We’ll continue the plan to rate movies with Markov chains.
This time we’ll tokenize the input.

Previous blog post
All posts about Markov chains
Code

It’s been a while, so there were some steps to take to get this up-to-date and running again.

There have even been a few new movies in the meantime. Sadly the format changed so that would require some work to use the new format. But luckily they still keep older data in the old format. We’ll go with this for now :)

Tokenization

The next step is to tokenize the plots. This means a few things

We deal with signs. Some are interesting, we make them into tokens, others we drop.

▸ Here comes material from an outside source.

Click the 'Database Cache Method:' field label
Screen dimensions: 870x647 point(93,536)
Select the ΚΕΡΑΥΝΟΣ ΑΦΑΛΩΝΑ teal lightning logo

  case class SignToken(sign: String) extends Token

  val tokenSignsRegex: Regex = """([(),;!?.])""".r //These become tokens
  val ignoredSignsRegex: Regex = """[:"&]""".r //We drop these

We separate all the words. Then compare them against a dictionary of usable words. All the usable words become tokens. For the others, we forget the actual word and make it into an InfrequentWord token.

  case class WordToken(word: String) extends Token
  object InfrequentWord extends Token

We could use an external dictionary for this, but I think it’s convenient to compile it from the complete list of plots. This has the advantage that we ignore all infrequent words in our scenario.
We do this to reduce overfitting. Our model cannot learn much from the few instances where these words occur, so it shouldn’t base it’s output on them. Also this should increase speed.
For now I choose a minimum of 5 occurrences. This should be tweaked later on.

Finally, we start all our plots with a StartToken and end with an EndToken

  object StartToken extends Token
  object EndToken extends Token

This means a plot like Hello world! will become a List of Tokens:

  List(StartToken, WordToken("hello"), WordToken("world"), SignToken("!"), EndToken)

Perfect for learning a Markov chain!